This post was originally written as a message to First Mennonite Church of San Francisco on Friday, July 8, 2016.
Preface (not included in original message): I condemn the loss of life of any person, whether uniformed or civilian. What happened in Dallas is a tragedy which must be mourned. And in this mourning, the violence of a sniper must not be equated with the systemic state violence against Black bodies for hundreds of years in this country.
Dear First Mennonite Church of San Francisco,
It is with great sadness that I send this message. In the last few days the lives of two Black men have been lost to police shootings, Alton Sterling in Baton Rouge, Louisiana and Philando Castile in Falcon Heights, Minnesota.

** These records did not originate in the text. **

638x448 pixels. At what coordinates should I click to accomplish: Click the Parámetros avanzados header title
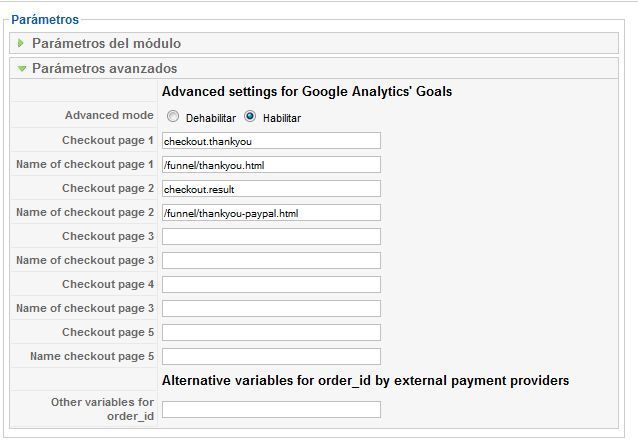[x=105, y=68]
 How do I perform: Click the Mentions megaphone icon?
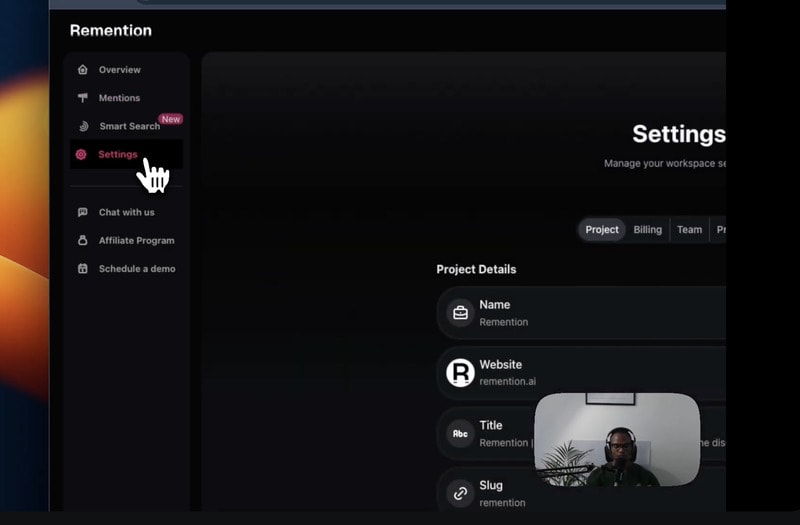click(x=82, y=98)
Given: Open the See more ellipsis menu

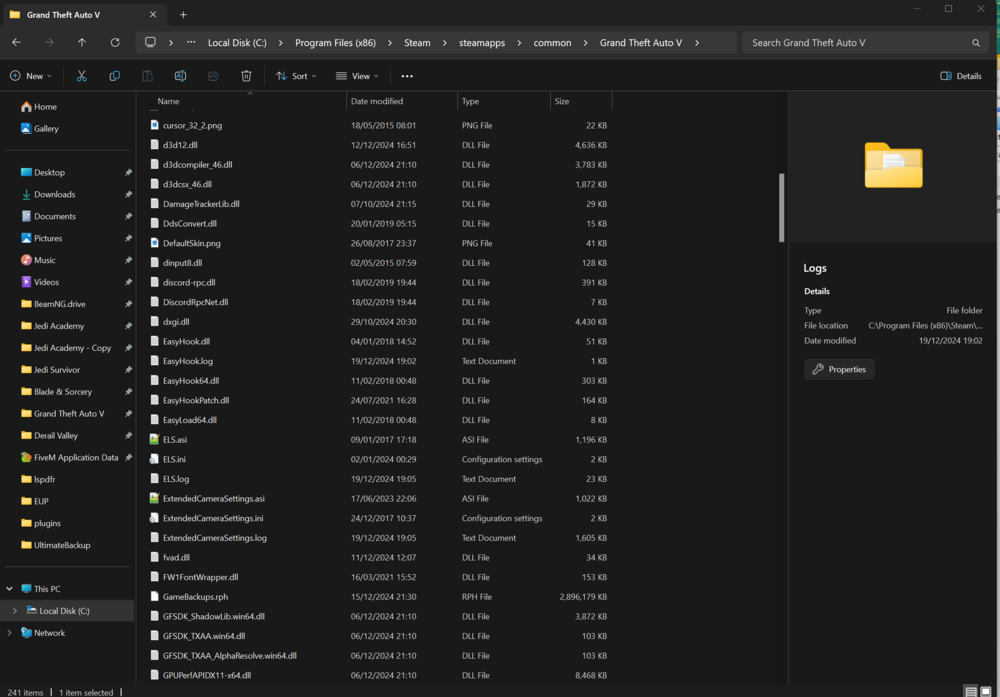Looking at the screenshot, I should click(406, 75).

Their deaths have catalyzed many to protest and respond, including here in the Bay Area. In Dallas the lives of five police officers were taken, as violence begets violence.
While these recent events—the ongoing killing of Black men by police and a sniper’s response—are unfathomable in one regard, we also must hold these situations in the light of our nation’s history. These systems of oppression are not new. The rage in communities of color, and among their allies, is not new. Our response as a community of faith is not new. We are called to comfort those who mourn and rage with those who rage at injustice.
Let us pray together:
God of justice, we are outraged,
as violence in our country begets violence.

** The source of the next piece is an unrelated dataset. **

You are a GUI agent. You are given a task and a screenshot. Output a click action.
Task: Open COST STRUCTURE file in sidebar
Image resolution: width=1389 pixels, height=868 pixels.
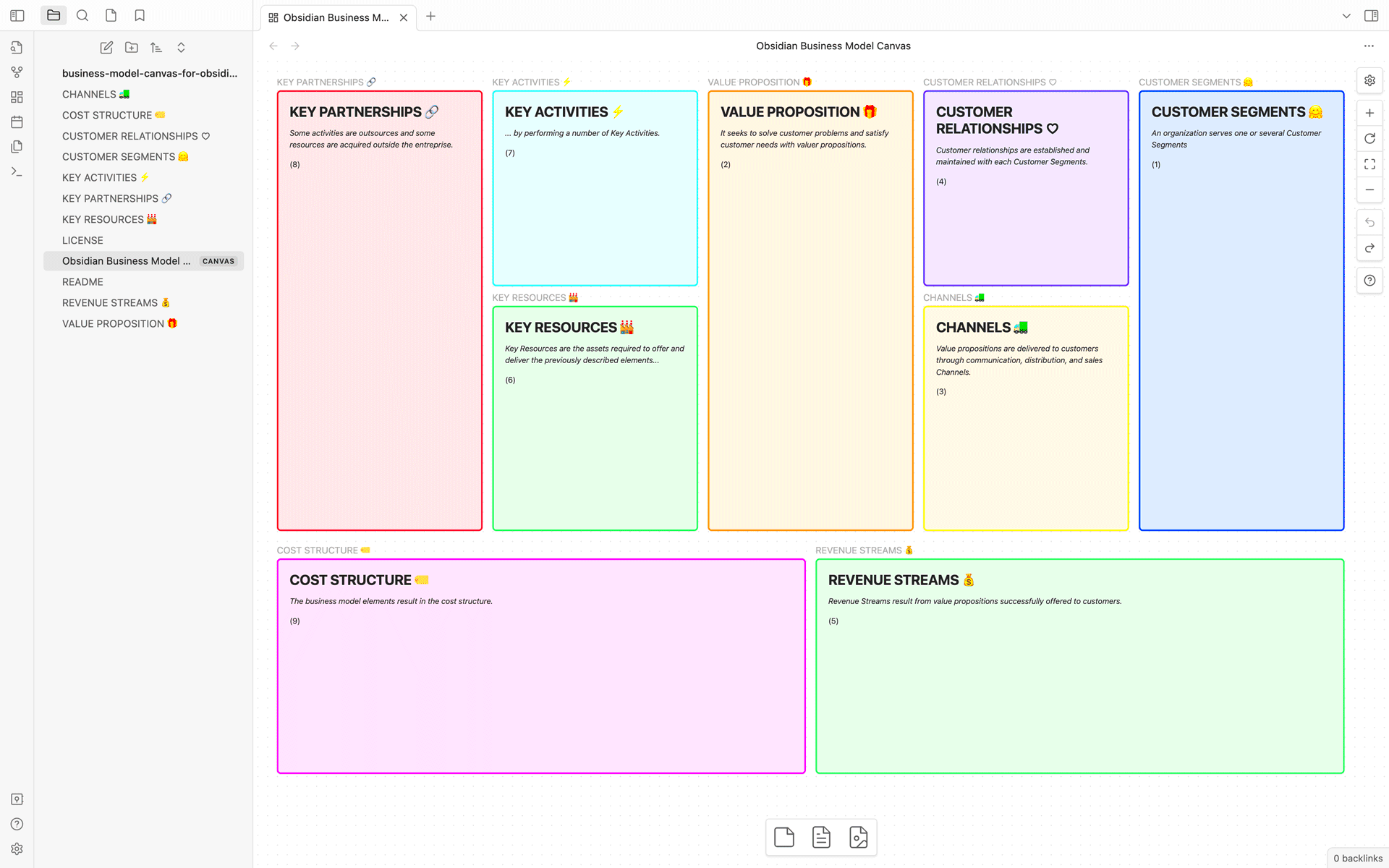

We are outraged at the murder of African American life.
We are outraged at police violence sanctioned by the State.
We are outraged by the idea that guns make us safe.
We acknowledge our complicity when we have not challenged racism, our country’s original sin.

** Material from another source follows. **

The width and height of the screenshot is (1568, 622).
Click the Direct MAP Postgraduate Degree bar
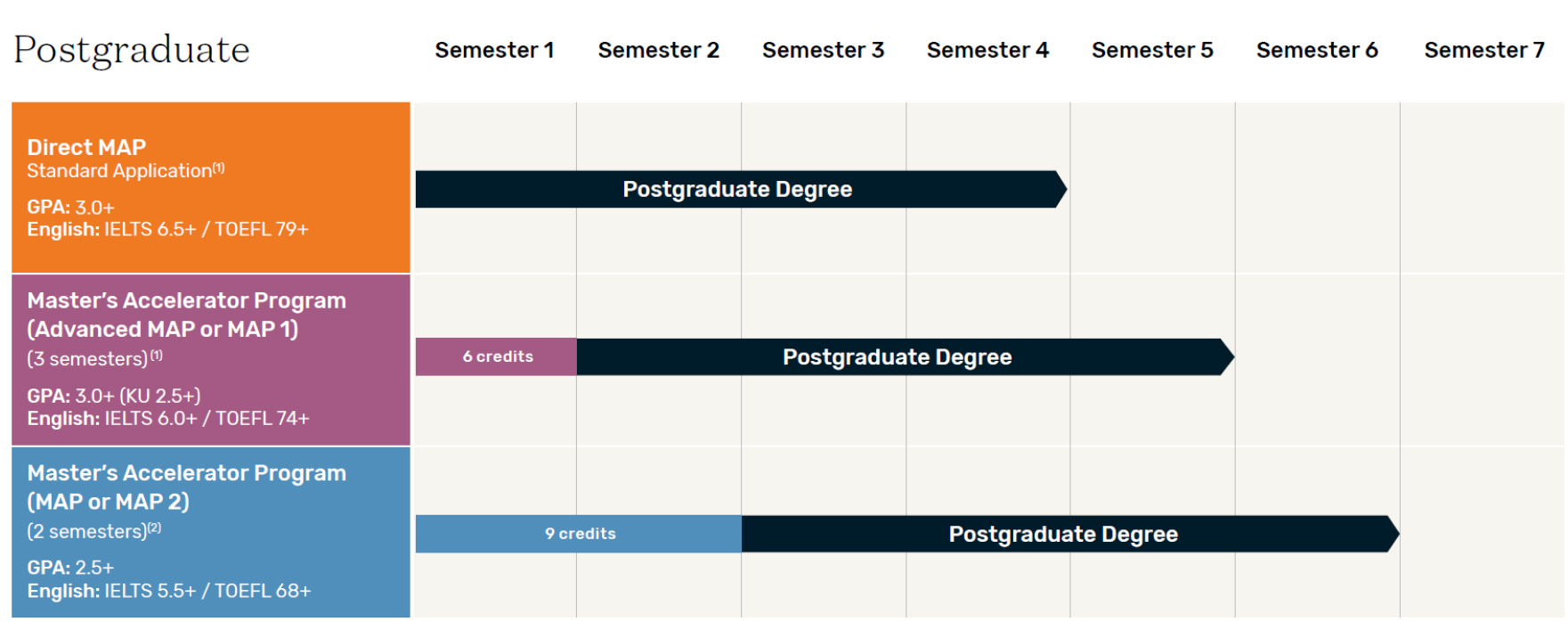tap(741, 189)
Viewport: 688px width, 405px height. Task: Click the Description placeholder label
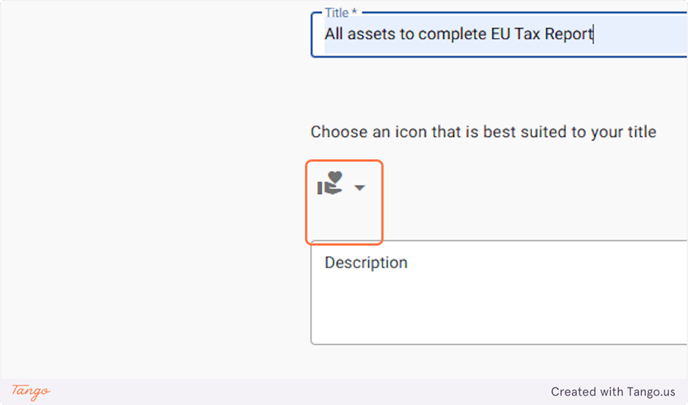pos(366,262)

We acknowledge our complicity when we have not recognized the power imbalance between State violence and the violence of those who are oppressed.
We lament the loss of life in Baton Rouge, Falcon Heights and Dallas.
We lament families torn apart and communities shattered.
We lament the history of violence in this country against people of color
We lament that this violence continues today.
We pray God, for your liberation to come.
We pray God, for your comfort to fill the hearts of all who mourn.
We pray God, for your strength as we seek to embody the ways of love and justice.
God, hear our prayer.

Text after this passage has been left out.